▶ What is needed
Filter the listing and keep only the lines with the word "menu".

•••••

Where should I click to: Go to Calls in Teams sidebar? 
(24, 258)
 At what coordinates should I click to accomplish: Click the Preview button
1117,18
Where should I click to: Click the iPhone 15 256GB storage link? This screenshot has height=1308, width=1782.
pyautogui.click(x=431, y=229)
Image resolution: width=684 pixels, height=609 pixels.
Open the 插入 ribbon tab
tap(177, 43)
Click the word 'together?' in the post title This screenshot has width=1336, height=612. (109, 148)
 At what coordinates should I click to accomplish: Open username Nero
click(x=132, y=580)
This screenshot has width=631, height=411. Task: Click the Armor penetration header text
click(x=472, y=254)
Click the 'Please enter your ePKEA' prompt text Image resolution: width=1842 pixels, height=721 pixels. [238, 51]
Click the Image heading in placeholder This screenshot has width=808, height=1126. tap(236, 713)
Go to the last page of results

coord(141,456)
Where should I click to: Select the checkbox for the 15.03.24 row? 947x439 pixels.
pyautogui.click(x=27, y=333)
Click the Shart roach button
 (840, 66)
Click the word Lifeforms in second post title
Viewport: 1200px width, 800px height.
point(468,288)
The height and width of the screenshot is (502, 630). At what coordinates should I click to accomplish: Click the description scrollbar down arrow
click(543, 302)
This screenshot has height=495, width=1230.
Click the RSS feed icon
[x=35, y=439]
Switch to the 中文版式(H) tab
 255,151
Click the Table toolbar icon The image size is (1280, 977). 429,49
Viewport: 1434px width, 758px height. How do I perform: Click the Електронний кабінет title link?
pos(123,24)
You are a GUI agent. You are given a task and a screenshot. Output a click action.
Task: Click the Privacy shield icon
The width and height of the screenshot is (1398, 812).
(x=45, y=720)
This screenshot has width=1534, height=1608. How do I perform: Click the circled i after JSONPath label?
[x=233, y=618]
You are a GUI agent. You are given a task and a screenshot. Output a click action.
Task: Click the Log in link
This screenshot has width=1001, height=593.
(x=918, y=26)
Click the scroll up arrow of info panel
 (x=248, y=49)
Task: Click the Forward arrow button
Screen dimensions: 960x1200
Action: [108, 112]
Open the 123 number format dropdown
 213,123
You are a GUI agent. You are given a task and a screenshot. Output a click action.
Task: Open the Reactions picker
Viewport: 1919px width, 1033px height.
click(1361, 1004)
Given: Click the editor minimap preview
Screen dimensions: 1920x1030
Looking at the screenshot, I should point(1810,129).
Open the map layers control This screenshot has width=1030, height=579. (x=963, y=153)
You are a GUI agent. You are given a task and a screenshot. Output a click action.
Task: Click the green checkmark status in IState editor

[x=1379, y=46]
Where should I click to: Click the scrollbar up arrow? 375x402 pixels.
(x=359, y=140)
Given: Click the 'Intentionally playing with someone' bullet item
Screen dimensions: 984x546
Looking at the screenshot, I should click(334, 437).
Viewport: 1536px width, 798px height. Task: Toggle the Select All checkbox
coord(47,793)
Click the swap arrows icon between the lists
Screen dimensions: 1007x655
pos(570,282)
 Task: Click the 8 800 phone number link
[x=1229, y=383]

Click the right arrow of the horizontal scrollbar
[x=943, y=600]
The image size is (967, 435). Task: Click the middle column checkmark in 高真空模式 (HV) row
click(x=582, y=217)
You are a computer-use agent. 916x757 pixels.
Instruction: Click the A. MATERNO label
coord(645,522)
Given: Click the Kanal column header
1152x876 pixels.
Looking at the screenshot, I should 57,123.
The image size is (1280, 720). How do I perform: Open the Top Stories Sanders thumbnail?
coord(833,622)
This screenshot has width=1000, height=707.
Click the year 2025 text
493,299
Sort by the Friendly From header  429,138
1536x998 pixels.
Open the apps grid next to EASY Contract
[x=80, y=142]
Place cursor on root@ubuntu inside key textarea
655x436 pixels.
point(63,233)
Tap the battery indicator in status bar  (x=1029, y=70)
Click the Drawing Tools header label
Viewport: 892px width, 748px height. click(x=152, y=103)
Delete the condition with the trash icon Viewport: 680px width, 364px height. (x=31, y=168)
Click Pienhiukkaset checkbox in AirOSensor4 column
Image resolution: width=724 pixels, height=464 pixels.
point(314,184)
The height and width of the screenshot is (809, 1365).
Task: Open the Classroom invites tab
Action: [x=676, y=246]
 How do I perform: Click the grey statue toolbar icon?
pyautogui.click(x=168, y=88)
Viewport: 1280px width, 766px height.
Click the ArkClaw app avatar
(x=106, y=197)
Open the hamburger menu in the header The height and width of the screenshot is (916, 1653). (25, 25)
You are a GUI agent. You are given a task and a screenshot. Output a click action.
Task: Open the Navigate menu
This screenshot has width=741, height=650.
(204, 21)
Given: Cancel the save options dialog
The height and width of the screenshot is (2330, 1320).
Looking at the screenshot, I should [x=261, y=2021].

•••••

▶ Exercise solution
Open the hamburger menu in the header The height and width of the screenshot is (916, 1653). (25, 25)
Task: Open the Navigate menu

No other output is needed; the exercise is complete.